To reach their goals, the three-institute collaboration has not only released 13.4 terabytes of data, they have also collected seeds from each strain (available in the International Rice Genebank Collection housed at IRRI). Having banked seeds is essential to make full use of these now genetically defined strains to develop and sustain the most appropriate hybrid strains for different environments. There remains, however, one additional component to achieve this goal: this is information that allows researchers and breeders to directly link the genetic information (genotype) to the physical traits (phenotype) of these different strains. This requires careful assessment and curation of each rice strain for agriculturally important traits, which can then be linked to genetic markers in the now available genome sequences.
Current breeding practices, which have essentially remained the same since the development of agriculture, typically use apparent physical traits to guide strain selection for crossbreeding with the hope that the offspring will manifest a combination and improvement of the desired traits, such as drought, pest and disease resistance and increased crop productivity and improved nutritional value. However, the underlying genetic makeup can often confound breeder expectations because unknown genetic interactions can block, modify, or alter the development of the selected physical characteristics when two strains are bred. Thus, trial and error and multiple successive breeding stages are often required.

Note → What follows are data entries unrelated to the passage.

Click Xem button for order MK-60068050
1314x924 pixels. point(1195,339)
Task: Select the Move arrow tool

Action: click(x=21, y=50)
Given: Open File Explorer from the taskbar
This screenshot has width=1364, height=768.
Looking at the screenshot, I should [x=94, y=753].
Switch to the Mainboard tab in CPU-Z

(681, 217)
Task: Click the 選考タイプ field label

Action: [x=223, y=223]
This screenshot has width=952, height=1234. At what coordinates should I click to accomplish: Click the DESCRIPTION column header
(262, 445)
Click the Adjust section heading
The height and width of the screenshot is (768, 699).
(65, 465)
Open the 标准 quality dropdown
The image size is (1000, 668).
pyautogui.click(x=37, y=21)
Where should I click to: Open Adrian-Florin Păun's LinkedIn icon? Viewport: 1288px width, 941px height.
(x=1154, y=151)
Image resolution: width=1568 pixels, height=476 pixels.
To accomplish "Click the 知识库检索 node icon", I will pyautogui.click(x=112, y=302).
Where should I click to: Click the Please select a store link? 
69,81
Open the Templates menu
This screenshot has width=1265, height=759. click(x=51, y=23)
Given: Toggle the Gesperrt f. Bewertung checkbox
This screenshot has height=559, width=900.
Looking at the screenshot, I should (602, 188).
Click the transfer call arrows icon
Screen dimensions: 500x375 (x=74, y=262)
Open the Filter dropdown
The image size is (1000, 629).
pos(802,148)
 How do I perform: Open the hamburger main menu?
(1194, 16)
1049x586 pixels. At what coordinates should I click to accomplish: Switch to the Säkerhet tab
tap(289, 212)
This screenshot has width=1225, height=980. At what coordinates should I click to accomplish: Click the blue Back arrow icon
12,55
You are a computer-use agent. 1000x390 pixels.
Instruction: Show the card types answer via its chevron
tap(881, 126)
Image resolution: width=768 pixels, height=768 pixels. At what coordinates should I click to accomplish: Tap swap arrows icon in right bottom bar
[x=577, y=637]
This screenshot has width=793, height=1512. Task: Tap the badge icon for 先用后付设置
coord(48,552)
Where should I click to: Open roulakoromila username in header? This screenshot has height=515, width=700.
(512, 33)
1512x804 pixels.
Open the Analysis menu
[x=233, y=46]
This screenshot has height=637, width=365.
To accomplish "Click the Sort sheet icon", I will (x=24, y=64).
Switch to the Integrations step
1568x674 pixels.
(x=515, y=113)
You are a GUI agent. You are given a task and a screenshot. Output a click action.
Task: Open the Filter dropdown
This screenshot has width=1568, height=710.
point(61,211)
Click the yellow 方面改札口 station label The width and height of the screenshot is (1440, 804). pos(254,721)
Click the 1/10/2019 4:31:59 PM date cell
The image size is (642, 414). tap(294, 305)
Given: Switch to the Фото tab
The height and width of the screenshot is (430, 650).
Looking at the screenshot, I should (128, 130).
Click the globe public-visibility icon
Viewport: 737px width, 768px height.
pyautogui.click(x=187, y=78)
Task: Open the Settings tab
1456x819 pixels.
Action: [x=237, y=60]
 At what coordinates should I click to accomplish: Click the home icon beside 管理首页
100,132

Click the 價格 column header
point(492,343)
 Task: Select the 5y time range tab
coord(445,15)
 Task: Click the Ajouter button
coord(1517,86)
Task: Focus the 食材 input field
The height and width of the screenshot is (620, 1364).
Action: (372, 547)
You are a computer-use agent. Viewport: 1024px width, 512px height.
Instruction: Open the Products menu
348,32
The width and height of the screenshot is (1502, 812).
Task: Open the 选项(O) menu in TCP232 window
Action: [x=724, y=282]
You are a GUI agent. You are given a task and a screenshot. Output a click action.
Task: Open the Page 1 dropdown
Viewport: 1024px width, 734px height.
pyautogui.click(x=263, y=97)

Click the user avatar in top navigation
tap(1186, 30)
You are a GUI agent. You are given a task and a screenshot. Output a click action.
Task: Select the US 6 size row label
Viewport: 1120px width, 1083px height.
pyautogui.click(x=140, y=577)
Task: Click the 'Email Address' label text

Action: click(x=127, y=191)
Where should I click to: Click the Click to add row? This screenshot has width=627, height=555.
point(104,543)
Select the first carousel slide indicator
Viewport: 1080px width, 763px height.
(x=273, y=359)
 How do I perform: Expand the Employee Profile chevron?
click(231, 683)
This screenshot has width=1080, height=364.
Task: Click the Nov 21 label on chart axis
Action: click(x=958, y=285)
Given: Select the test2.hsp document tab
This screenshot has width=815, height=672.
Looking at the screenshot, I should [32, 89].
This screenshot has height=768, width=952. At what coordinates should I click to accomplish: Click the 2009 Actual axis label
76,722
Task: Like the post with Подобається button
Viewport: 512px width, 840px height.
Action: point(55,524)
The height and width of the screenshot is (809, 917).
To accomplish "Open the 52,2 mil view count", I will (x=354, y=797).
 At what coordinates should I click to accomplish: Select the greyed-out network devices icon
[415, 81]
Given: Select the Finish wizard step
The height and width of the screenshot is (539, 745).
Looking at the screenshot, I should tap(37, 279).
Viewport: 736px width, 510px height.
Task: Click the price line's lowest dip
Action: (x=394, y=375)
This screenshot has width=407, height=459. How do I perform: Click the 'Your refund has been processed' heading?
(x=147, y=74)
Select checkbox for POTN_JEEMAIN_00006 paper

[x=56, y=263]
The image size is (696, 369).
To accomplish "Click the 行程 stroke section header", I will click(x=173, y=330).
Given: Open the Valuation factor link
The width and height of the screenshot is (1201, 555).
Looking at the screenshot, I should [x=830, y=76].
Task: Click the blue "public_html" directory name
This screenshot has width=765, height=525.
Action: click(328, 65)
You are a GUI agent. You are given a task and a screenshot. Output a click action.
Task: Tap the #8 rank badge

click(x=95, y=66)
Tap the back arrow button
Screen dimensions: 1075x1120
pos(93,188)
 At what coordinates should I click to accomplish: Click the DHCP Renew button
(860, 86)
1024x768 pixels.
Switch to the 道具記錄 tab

Having full knowledge of the genetic makeup of a plant allows researchers to identify genetic markers related to specific physical traits, and better understand how different genetic interactions effect plant phenotypes. This information allows a breeder to make more intelligent choices in strain selection, resulting in more accurate and rapid development of rice strains that are better suited to different agricultural environments in poor and environmentally stressed economies.
This is a process that requires a great deal of care and manpower. Thus, the release of these data, and making the genetic information freely available to plant breeders and scientists across the world, will greatly aid in defining genotype/phenotype relationships as well as serve as an extensive resource improving our understanding of plant biology.
Publication in GigaScience includes storage of relevant associated data in the journal’s affiliated database, GigaDB, where every dataset is provided with a digital object identifier (DOI), making it possible to cite, find and track data in standard scientific literature, which serves as a strong incentive for researchers to more rapidly release expensive and work-intensive datasets for community use. On top of hosting the terabytes of supporting data in GigaDB, to provide the most extensive availability to the community, the sequence reads for this project have also been submitted to the SRA repository at PRJEB6180.